Et voilà, c’est parti, le tour de France. Cette fois, il est bel et bien parti en France, de sorte qu’il ne faut plus penser que la France est partout (en Belgique, aux Pays-Bas, voire en Grande-Bretagne).
Cela a été mal digéré justement aux Pays-Bas, notamment par les poètes. Ils se souviennent de Joop Zoetemelk et du coup, ils pleurent. Du coup, oui, il y en a qui se sont mis à traduire un poème du poète Pom Wolf au site wbhttp://www.pomgedichten.nl/
Voici le texte final:
quand tu m’envoyais le silence
Rien
ne m’est plus cher
que la simple beauté
le bleuet
fraîchement scanné
naturellement
dans la lumière
une fille
en silence boit les mots
elle lui imagne divin
et moi
en silence
je ne peux plus penser
je doute
Traduction anne toulet
Or, il a fallu mon intervention pour signaler que la silence est une faute, que surtout comme il ne dit rien, le silence est masculin.

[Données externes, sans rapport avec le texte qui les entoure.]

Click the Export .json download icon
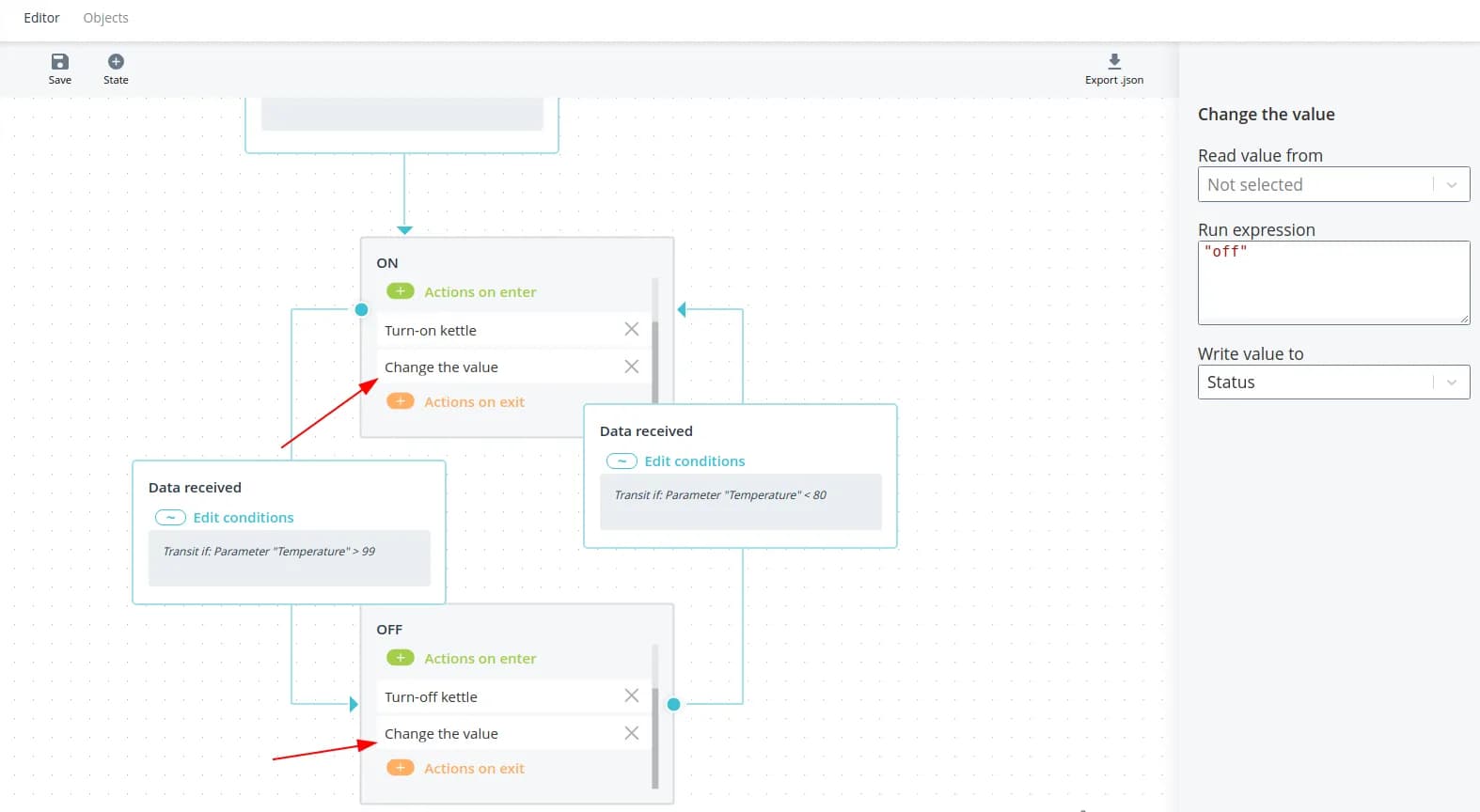click(x=1114, y=62)
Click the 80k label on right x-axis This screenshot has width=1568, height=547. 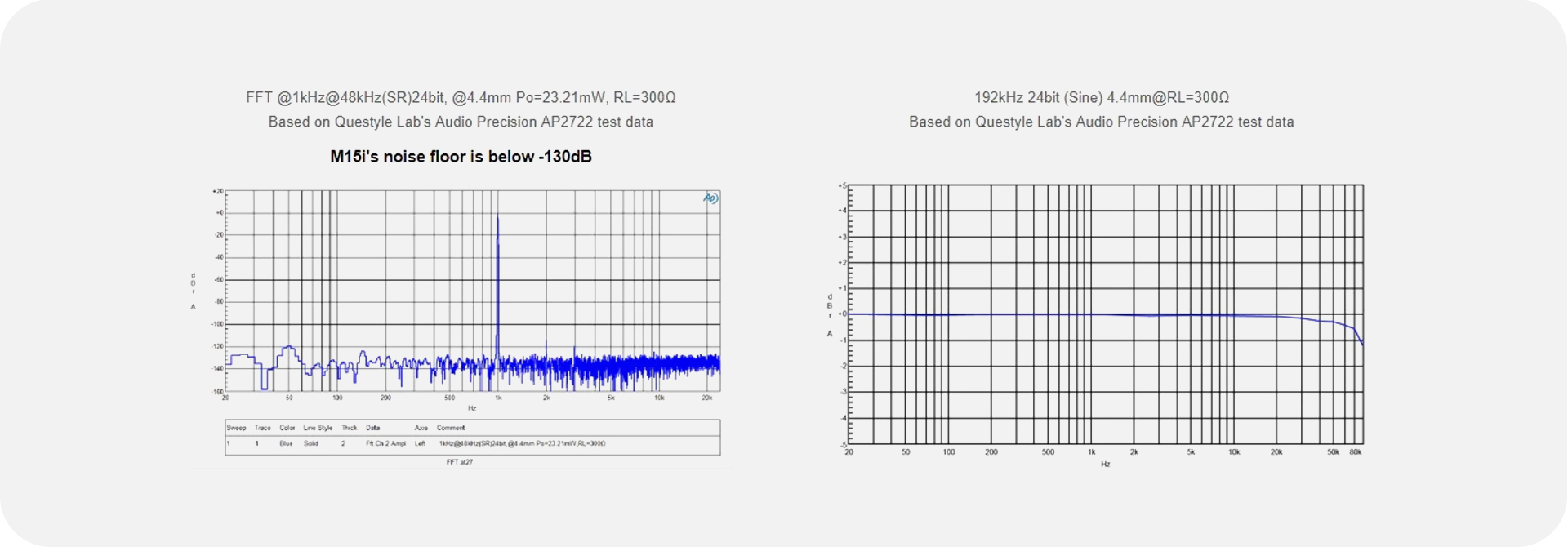1355,451
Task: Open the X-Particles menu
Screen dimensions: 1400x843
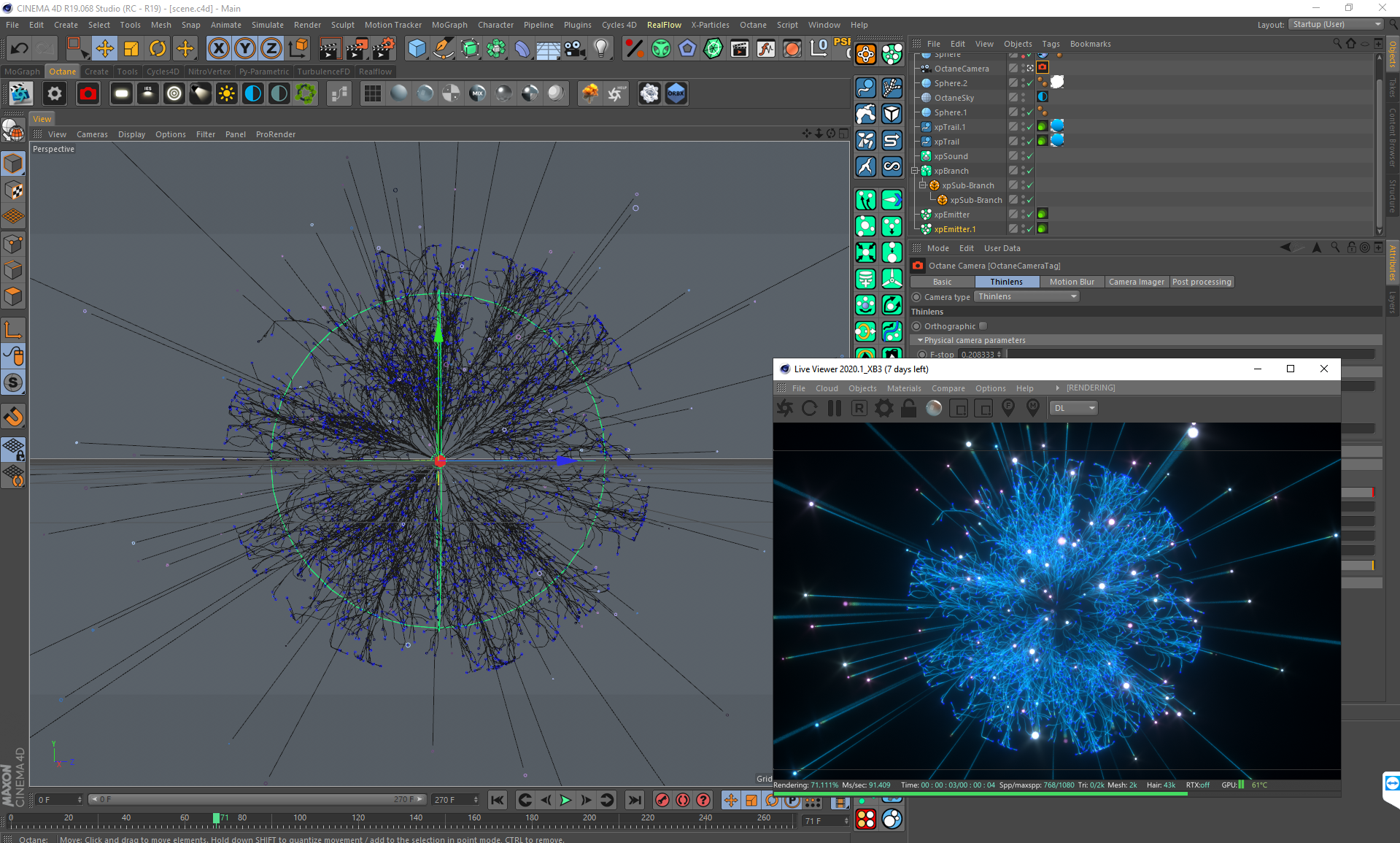Action: point(710,25)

Que ‘rien est plus cher’, un petit rien, quoi, n’est pas ce qui était écrit en Néerlandais, qu’il fallait donc ‘ne’.
Qu’il faut qu’elle ‘le’ imagine divin.
Il est dès lors clair que les Hollandais n’arriveront pas à temps pour suivre le tour de France, d’autant plus qu’il leur faut, à cet effet, traverser la Belgique. Ils continuent à regarder ce petit pays, qui ne connaît son génie qu’en surréalisant, d’en haut, alors que, divisée, la Belgique risque d’envahir les Pays-Bas à partir du Nord de la Belgique.
Ils se contenteront de prendre leur caravane en main et de choisir quelque camping de la douce France, dont ils ne comprennent guère la langue.